TASK DESCRIPTION -
Once the line containing "This screenshot has height=541, width=660." is found in the records below, return it and each following line exactly, up to and including the line containing "Given: Expand the", and nothing else.

■ ■ ■ ■

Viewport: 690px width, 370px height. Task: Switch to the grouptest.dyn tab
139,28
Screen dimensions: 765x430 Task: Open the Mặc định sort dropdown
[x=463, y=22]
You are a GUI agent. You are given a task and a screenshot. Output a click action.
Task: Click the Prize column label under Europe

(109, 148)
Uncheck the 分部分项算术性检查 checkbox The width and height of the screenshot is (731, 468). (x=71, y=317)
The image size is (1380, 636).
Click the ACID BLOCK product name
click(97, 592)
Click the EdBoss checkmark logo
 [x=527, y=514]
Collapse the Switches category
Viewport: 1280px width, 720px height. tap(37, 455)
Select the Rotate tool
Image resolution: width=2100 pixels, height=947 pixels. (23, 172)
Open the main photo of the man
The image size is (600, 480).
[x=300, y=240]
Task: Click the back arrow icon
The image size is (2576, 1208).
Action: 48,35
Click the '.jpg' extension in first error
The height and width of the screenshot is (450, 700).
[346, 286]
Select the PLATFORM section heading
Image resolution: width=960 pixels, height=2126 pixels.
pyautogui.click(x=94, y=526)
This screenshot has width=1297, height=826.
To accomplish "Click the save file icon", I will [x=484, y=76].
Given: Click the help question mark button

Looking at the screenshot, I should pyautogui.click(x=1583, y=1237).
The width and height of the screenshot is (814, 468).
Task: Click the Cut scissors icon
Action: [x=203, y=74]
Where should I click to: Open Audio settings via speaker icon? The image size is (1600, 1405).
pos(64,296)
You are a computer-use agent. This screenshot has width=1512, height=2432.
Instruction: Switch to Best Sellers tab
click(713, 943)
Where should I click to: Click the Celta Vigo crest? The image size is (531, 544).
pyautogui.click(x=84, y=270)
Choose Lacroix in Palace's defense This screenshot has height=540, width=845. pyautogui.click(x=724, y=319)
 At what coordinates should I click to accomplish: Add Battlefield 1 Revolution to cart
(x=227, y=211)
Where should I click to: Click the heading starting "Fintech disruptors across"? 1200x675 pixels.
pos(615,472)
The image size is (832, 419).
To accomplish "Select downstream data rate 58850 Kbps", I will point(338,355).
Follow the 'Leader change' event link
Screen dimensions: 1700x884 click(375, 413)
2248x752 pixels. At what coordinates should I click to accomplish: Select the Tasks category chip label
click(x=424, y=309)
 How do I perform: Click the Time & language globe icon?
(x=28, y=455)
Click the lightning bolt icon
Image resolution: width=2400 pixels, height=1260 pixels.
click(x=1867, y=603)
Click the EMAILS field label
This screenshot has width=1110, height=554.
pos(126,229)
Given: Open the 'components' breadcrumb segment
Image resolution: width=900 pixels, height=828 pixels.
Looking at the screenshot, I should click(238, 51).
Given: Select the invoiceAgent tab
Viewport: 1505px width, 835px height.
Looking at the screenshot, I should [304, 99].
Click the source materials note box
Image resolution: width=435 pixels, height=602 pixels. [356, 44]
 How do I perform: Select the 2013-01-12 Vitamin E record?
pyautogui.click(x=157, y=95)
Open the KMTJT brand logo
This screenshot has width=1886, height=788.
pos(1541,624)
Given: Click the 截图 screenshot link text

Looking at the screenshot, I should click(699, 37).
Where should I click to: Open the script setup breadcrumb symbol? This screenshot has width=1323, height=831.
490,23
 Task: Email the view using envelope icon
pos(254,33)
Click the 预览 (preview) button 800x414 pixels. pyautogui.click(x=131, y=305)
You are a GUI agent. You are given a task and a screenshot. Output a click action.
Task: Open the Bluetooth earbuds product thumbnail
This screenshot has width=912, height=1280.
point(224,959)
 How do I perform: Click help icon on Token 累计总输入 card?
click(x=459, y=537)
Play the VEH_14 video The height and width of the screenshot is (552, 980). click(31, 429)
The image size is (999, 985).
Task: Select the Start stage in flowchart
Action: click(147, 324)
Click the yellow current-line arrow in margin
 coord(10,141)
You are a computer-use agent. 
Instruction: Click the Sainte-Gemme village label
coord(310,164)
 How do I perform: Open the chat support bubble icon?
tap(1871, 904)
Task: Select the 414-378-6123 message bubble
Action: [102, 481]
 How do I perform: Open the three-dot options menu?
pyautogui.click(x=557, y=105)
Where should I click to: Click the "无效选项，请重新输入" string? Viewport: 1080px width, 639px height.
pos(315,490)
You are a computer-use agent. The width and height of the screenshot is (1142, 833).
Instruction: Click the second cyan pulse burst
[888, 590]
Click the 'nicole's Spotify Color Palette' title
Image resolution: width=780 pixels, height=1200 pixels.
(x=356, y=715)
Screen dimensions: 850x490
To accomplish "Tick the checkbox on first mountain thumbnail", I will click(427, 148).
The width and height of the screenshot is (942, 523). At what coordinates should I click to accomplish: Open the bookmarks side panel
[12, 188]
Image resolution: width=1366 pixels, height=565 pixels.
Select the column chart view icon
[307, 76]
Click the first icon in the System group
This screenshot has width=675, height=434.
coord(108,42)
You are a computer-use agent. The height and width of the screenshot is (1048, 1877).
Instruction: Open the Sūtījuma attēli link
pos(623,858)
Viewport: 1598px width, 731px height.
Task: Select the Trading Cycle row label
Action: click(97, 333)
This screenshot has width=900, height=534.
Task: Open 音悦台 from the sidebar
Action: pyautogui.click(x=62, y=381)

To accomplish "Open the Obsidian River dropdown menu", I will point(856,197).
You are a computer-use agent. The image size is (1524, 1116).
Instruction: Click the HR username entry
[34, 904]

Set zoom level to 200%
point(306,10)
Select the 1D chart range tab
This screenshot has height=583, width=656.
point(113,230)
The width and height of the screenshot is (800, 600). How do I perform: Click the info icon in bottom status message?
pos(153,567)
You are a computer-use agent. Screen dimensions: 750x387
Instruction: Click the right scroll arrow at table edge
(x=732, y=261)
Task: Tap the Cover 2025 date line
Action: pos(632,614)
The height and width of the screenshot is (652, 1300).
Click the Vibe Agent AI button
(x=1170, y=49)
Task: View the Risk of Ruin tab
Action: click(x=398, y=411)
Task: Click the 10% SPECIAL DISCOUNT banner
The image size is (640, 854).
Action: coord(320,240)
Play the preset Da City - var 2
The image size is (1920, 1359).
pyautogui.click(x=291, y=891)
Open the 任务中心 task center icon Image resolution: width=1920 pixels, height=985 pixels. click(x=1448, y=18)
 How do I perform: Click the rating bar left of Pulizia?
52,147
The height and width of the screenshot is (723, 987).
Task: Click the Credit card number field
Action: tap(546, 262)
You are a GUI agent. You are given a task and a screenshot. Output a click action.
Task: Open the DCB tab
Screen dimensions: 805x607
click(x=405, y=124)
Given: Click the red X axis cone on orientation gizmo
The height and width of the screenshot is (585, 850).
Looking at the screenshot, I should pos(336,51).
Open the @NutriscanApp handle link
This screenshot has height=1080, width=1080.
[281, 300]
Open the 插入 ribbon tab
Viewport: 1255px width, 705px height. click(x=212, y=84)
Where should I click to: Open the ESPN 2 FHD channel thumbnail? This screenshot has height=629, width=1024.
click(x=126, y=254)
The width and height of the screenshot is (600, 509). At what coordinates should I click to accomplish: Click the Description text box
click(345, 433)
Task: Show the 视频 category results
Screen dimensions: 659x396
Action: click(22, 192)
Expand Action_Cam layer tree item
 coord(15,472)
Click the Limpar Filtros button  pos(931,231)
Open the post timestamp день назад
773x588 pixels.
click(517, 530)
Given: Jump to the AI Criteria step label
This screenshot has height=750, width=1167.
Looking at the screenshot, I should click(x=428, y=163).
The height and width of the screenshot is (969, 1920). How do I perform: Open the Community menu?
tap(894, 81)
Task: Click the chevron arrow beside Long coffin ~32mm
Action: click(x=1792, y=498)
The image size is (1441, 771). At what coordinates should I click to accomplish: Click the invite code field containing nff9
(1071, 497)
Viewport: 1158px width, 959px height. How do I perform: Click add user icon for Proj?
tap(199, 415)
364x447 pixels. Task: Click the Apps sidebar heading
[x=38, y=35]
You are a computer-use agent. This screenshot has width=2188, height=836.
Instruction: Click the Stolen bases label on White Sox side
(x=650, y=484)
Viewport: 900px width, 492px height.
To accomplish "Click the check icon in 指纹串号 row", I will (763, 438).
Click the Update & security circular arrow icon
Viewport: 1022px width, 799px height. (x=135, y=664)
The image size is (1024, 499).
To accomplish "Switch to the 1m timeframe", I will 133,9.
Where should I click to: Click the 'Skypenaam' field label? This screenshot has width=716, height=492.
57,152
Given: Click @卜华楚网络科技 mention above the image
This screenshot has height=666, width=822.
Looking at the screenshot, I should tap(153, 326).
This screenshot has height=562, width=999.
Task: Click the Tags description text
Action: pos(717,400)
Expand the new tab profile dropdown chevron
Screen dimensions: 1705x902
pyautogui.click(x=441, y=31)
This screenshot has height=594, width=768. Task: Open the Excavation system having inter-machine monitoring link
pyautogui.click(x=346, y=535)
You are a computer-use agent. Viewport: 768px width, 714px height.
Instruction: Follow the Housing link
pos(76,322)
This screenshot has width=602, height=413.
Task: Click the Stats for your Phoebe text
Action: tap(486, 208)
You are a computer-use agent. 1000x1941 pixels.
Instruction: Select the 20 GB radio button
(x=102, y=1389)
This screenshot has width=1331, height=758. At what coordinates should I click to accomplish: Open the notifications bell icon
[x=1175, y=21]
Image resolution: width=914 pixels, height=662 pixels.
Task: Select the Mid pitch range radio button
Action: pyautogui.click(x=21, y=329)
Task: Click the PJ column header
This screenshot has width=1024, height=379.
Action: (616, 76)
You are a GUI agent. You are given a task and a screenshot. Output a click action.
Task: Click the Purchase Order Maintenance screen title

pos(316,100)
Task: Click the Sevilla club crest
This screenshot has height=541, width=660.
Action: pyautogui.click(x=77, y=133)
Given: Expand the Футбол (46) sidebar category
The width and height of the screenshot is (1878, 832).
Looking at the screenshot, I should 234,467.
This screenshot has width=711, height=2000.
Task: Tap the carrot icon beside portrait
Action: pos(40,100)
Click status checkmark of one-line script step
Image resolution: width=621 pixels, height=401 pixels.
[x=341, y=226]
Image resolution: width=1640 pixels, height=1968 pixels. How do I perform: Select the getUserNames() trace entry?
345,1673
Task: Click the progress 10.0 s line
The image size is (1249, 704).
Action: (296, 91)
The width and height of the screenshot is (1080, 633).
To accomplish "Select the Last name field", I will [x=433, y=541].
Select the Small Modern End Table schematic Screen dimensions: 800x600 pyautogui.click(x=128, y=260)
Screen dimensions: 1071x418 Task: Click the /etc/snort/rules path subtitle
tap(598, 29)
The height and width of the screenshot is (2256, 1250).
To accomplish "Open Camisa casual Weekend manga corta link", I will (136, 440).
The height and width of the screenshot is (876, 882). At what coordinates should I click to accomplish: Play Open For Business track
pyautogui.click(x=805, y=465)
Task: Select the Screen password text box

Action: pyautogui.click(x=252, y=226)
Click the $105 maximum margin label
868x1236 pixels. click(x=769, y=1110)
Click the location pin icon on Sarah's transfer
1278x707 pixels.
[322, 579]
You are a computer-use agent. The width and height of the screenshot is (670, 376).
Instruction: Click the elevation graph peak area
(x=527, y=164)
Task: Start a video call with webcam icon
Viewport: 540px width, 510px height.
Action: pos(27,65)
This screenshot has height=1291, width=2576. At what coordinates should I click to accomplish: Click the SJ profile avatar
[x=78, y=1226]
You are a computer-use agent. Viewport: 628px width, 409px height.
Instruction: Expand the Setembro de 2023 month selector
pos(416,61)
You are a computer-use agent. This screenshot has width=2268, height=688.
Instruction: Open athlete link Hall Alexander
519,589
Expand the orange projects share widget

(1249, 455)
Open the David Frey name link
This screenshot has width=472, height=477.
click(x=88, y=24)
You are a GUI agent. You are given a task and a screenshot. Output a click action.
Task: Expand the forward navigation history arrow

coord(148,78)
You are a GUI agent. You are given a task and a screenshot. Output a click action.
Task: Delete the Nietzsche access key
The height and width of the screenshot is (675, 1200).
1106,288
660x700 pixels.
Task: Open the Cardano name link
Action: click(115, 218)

■ ■ ■ ■

EXERCISE RESULT -
This screenshot has height=541, width=660.
Action: pyautogui.click(x=77, y=133)
Given: Expand the Футбол (46) sidebar category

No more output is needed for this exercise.